====== Extrait du texte ======

À Bukavu, la dégradation de la sécurité s’impose désormais comme un fait structurant du quotidien urbain. Depuis la prise de contrôle de la ville par le M23, les quartiers connaissent une recrudescence de braquages nocturnes visant les commerces, habitations privées et petits points de vente. Des groupes armés, souvent équipés d’armes blanches, opèrent dans l’obscurité, profitant d’un affaiblissement visible des mécanismes de contrôle et de protection.
Cette situation touche indistinctement les trois communes de la ville et modifie profondément les habitudes sociales et économiques des habitants, contraints de limiter leurs déplacements et d’anticiper la nuit comme un risque.
Les incidents signalés dans la nuit du 18 au 19 janvier 2026 à Kadutu et Bagira illustrent une insécurité devenue diffuse et imprévisible, sans intervention apparente d’une autorité capable d’assurer l’ordre public.
Au-delà des pertes matérielles et des violences physiques, cette dynamique installe un climat de méfiance généralisée et fragilise la cohésion sociale.
L’insécurité ne se manifeste plus seulement comme un effet collatéral du conflit armé, mais comme une réalité quotidienne qui pèse durablement sur la liberté de mouvement, l’activité économique et le sentiment de protection des populations civiles.

====== Liste des données ======

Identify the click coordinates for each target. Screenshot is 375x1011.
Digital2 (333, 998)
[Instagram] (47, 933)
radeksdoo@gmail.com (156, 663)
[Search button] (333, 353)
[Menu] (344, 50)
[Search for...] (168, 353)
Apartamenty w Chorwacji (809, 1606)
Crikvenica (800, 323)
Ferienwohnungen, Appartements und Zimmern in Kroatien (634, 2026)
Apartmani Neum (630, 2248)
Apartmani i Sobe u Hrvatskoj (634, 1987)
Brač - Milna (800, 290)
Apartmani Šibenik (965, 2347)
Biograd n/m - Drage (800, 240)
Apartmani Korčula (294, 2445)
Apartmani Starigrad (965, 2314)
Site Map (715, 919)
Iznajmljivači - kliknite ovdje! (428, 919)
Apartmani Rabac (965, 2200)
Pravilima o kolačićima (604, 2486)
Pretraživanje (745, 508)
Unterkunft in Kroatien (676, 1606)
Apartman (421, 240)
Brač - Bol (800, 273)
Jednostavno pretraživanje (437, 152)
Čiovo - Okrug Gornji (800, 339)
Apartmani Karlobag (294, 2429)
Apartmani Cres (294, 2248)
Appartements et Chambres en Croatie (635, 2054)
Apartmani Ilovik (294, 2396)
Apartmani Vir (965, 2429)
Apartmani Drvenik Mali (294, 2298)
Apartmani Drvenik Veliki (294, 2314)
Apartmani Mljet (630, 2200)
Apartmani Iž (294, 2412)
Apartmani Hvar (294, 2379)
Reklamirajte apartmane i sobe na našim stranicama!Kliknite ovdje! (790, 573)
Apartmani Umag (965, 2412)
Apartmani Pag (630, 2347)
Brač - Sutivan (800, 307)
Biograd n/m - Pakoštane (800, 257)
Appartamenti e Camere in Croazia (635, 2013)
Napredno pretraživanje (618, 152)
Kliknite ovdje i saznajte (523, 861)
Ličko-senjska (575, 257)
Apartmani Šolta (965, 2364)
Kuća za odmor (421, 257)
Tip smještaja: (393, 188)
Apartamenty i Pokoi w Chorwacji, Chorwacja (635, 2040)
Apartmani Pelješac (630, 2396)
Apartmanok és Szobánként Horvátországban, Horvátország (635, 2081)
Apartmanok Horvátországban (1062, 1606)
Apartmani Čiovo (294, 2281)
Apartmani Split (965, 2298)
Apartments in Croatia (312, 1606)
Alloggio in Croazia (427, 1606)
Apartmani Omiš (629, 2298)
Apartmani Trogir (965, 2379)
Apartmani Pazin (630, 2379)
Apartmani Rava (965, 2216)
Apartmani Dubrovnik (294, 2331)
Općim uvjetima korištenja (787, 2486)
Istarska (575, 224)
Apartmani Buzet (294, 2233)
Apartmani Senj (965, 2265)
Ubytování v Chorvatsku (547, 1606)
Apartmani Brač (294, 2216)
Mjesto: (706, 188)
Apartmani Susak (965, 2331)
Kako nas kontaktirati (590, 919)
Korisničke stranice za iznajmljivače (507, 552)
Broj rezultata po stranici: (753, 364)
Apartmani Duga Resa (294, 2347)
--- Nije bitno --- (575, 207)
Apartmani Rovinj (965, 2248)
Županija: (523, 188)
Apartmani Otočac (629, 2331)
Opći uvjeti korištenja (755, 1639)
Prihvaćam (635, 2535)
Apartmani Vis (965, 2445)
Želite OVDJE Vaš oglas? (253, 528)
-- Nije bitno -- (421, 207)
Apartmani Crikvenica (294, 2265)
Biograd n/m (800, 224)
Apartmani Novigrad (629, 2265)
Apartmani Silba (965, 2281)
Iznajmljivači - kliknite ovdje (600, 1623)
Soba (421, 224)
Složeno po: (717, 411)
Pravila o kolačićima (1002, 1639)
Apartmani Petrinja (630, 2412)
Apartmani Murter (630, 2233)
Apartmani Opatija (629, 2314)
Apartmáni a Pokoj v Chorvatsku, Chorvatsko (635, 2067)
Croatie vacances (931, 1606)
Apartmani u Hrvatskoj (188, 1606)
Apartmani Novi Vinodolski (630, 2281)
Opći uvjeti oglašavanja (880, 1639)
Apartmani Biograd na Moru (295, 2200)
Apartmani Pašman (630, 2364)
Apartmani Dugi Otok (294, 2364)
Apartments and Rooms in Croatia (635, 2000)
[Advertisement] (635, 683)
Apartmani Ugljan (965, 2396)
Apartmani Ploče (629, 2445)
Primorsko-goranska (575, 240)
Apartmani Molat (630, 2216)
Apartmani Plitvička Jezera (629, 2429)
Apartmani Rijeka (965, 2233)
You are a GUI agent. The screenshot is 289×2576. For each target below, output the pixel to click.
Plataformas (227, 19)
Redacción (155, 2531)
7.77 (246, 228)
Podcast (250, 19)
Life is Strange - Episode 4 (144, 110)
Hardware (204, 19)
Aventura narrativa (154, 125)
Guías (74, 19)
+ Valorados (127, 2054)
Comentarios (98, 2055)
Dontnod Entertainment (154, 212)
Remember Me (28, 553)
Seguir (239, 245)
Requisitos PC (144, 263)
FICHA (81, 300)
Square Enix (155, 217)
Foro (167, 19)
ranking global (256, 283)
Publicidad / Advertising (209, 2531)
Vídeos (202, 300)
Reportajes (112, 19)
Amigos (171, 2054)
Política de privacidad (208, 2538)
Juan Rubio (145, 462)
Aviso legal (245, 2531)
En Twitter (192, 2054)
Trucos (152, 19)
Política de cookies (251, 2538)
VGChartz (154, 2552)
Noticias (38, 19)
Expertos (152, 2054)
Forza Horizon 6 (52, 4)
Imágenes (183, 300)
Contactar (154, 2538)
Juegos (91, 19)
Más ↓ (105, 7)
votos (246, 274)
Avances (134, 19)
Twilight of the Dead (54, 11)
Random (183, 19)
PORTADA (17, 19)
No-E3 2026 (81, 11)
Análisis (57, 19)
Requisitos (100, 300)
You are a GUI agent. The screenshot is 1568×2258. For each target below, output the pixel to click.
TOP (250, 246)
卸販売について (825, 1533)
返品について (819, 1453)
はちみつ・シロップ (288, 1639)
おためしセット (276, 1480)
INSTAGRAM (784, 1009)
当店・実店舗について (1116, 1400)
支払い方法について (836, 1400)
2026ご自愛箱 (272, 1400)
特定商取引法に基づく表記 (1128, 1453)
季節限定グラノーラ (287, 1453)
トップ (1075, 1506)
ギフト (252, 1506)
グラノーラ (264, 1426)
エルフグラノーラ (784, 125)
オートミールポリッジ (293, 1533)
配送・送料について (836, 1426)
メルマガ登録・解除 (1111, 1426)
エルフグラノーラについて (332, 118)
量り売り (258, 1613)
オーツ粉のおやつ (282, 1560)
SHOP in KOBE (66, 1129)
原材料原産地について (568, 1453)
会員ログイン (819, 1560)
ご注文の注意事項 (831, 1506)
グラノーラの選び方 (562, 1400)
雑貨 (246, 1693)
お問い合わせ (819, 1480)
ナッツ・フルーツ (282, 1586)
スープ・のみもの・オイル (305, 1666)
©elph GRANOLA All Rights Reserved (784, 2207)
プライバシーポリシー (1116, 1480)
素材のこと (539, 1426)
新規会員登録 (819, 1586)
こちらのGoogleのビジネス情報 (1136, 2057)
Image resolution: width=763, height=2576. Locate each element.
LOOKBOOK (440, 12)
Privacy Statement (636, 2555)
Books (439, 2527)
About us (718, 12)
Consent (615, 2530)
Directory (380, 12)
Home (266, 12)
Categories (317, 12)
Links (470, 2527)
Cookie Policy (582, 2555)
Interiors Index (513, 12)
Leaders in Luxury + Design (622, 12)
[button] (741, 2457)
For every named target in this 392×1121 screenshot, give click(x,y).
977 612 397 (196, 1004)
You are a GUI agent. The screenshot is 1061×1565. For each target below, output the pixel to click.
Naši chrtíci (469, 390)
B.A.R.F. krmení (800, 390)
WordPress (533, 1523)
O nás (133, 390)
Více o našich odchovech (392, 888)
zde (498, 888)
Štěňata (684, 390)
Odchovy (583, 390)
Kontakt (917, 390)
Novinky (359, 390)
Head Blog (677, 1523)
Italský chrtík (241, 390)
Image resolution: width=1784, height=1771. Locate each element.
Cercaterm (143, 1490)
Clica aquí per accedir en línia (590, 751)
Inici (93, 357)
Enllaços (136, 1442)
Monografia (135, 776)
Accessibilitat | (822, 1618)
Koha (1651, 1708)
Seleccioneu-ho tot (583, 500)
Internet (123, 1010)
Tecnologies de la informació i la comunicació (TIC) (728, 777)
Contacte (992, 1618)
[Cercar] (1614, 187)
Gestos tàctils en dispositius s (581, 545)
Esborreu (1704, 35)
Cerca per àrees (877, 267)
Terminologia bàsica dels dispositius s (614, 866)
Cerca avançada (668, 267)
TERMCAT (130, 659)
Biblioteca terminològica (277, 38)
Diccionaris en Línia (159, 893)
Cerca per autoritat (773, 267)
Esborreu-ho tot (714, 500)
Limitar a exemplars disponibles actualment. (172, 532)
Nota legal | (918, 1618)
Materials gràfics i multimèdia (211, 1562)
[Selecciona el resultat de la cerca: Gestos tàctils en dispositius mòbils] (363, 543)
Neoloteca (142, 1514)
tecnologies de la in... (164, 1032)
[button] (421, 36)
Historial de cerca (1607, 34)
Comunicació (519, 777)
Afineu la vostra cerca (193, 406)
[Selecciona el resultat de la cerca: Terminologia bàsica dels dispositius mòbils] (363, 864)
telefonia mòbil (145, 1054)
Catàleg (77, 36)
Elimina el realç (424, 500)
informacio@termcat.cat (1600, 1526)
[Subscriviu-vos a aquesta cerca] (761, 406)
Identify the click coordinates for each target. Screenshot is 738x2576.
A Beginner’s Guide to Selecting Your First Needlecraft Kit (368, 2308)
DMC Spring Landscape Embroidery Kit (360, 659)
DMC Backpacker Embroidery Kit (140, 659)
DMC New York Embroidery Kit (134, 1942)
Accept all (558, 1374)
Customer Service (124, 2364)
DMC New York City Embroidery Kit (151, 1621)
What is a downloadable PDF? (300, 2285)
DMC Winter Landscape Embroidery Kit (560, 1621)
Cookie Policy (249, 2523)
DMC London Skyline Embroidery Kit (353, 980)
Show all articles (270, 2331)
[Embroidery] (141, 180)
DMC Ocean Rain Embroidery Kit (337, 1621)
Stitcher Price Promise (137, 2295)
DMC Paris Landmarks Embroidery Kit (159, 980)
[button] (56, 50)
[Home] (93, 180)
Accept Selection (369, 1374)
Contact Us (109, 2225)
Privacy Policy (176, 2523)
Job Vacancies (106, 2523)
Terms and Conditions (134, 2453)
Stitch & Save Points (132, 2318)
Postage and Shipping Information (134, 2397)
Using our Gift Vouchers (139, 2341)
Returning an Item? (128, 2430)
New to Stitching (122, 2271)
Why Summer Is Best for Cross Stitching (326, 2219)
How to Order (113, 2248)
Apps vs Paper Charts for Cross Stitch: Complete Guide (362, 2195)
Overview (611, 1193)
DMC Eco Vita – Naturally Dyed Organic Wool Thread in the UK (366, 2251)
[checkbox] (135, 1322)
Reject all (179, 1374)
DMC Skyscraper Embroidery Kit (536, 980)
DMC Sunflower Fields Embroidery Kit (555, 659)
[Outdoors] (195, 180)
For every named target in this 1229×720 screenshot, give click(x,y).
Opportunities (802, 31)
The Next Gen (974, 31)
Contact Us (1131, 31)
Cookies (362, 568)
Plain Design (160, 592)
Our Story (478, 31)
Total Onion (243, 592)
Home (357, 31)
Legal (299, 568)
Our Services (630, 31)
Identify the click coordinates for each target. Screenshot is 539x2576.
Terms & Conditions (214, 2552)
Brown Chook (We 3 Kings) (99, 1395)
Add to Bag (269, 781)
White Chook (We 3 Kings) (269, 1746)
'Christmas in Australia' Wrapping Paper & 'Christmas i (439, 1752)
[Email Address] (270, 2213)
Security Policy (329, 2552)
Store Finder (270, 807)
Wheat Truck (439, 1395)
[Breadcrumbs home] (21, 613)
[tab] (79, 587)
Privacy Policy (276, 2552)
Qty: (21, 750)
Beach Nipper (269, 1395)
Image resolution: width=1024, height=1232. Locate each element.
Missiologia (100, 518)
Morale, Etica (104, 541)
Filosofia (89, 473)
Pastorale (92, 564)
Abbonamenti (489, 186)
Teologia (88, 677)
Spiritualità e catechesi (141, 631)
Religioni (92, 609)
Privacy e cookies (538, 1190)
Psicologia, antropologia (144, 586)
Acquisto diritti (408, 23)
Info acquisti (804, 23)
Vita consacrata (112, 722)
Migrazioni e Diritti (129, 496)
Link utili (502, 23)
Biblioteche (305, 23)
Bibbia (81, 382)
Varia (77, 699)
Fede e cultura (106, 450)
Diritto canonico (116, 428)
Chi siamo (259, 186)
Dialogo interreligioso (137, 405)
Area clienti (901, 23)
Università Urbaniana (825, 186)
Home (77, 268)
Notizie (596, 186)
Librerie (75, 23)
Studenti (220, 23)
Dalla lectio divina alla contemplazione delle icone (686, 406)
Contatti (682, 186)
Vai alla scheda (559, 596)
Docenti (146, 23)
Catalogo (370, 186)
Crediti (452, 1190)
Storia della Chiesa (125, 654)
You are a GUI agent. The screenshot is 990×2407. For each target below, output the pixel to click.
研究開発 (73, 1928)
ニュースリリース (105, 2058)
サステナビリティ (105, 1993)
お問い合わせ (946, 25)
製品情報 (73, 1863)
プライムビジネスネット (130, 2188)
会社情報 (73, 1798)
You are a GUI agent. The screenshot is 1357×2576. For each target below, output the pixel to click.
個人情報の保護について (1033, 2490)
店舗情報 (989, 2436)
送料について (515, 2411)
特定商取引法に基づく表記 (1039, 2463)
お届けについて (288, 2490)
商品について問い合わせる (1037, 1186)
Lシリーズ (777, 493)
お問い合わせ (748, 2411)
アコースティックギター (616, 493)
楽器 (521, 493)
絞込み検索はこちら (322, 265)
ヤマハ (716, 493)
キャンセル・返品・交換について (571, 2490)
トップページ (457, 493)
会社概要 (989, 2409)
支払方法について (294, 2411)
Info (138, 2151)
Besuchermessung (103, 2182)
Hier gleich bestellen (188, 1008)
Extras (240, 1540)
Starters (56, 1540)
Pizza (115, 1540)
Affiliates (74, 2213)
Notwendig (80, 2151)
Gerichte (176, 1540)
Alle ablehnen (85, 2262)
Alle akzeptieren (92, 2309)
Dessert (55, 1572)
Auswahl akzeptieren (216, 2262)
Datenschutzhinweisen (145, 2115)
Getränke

======

*Mise en pratique*:
• a. Répondez aux questions suivantes à partir de l'extrait sur Bukavu, une réponse par ligne :
(i) Depuis quel événement les quartiers connaissent-ils une recrudescence de braquages nocturnes ?
(ii) Combien de communes de la ville sont touchées par cette situation ?
(iii) Dans quelles localités des incidents ont-ils été signalés dans la nuit du 18 au 19 janvier 2026 ?
• b. Recopiez sans rien changer le passage de l'extrait sur Bukavu qui commence aux mots « L’insécurité ne se » et s'arrête après « des populations civiles. ».
Les entrées ne sont pas nécessaires ici.

*Réponses point par point*:
• a.
(i) Depuis la prise de contrôle de la ville par le M23.
(ii) Les trois communes de la ville.
(iii) À Kadutu et à Bagira.

• b.
L’insécurité ne se manifeste plus seulement comme un effet collatéral du conflit armé, mais comme une réalité quotidienne qui pèse durablement sur la liberté de mouvement, l’activité économique et le sentiment de protection des populations civiles.